Each year, politicians and civic leaders seize upon this day to emphasize just how unjust that is and preach the importance of gender parity.

But while most arguments for gender equality in the workplace hinge on basic fairness, a new McKinsey report shows achieving full gender parity in the American workplace would also give the economy as a whole a big boost—a $4.3 trillion boost, to be exact.

The report looks beyond the simple wage gap to analyze the overall workplace gender gap in America. To do that, McKinsey measured three things: labor force participation by gender, the ratio of full-time to part-time jobs by gender, and the mix of industries in which women and men work.

What it found was that in the best case scenario, if women participated in the workforce at the same rate as men, held as many full-time jobs as men, and worked in the same range of industries, the resulting increased productivity would add $4.3 trillion to the US GDP by the year 2025.

Total parity like that would be a radical shift.

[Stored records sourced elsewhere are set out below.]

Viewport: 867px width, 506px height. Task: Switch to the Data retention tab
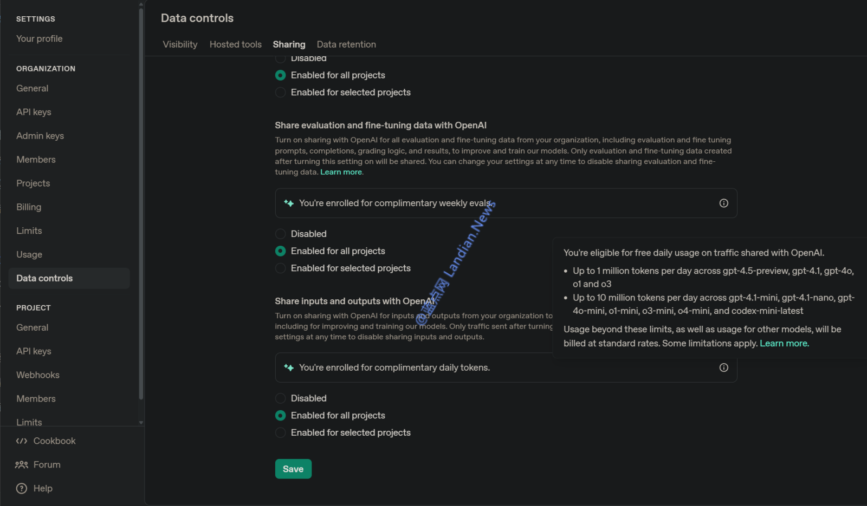pos(346,44)
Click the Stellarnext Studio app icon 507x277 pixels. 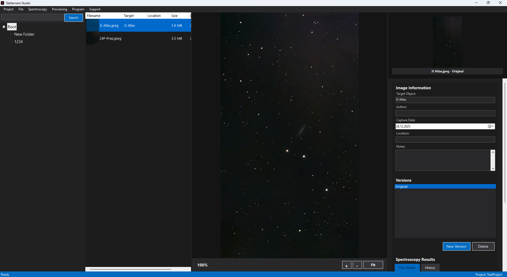click(2, 3)
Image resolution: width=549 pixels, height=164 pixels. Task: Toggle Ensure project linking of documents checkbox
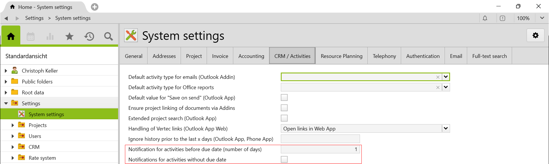point(284,108)
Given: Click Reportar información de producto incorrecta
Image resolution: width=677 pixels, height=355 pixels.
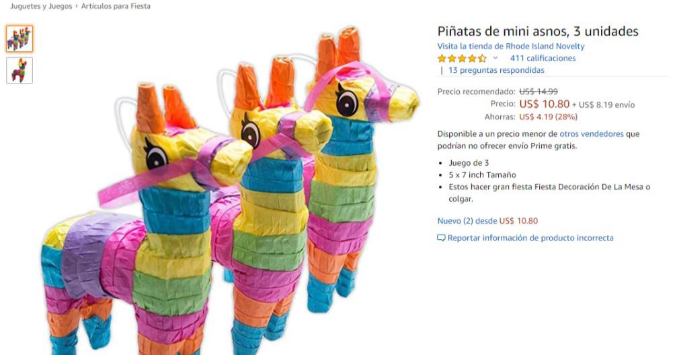Looking at the screenshot, I should click(530, 238).
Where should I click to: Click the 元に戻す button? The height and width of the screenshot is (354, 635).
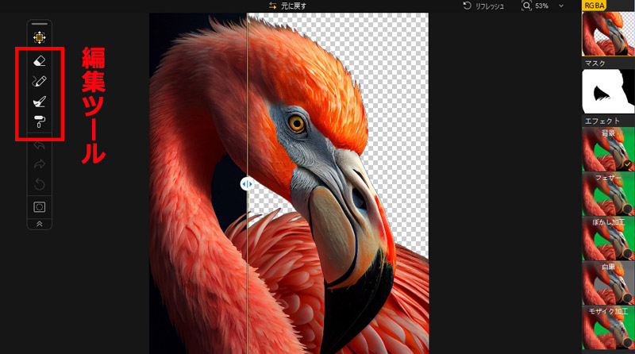click(x=287, y=6)
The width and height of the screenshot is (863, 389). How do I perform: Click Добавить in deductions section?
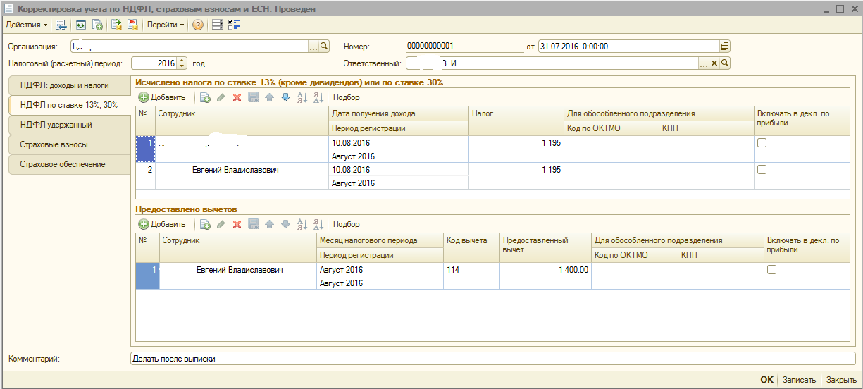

But the study also found that if every state just replicated what the states with the most gender parity are already doing the country would still add $2.1 trillion to the GDP by 2025. That's a 10-percent boost over the projected GDP if the country continued doing business as usual.

That's the good news. The bad news is how much is still standing in the way of such a future. As part of the study, McKinsey conducted a state-by-state assessment to gauge where each falls on the gender parity scale. The company analyzed states based on metrics like the number of women in managerial roles, the number of single mothers in the population, the amount of violence against women, and the amount of unpaid work women do in the state, among other things.

Using those metrics, they scored each state, so that a score of 1 equalled perfect gender parity. In the end, not a single state scored above .74, and most scored much lower than that.

There are still massive societal issues that either prevent women from joining the workforce or increase the likelihood that they'll work a part-time, lower-paid job. And while government leaders are quick to make a moral argument about why these issues need to be addressed, the McKinsey report attempts to appeal to federal and state law makers where, for better or worse, it matters most: their budgets. In essence, the report tells leaders: you may not be motivated to fix this problem just to make the lives of women better, so do it for the money.

The report offers recommendations, such as expanding paid parental leave, so new mothers don't have to leave the workforce, and increasing access to contraceptives to curb the teenage pregnancy rate.

Achieving gender parity would take a concerted investment from government and the private sector. Maybe a $4.3 trillion prize (and a win for gender equality) will help make clear that it's worth the effort. For everyone.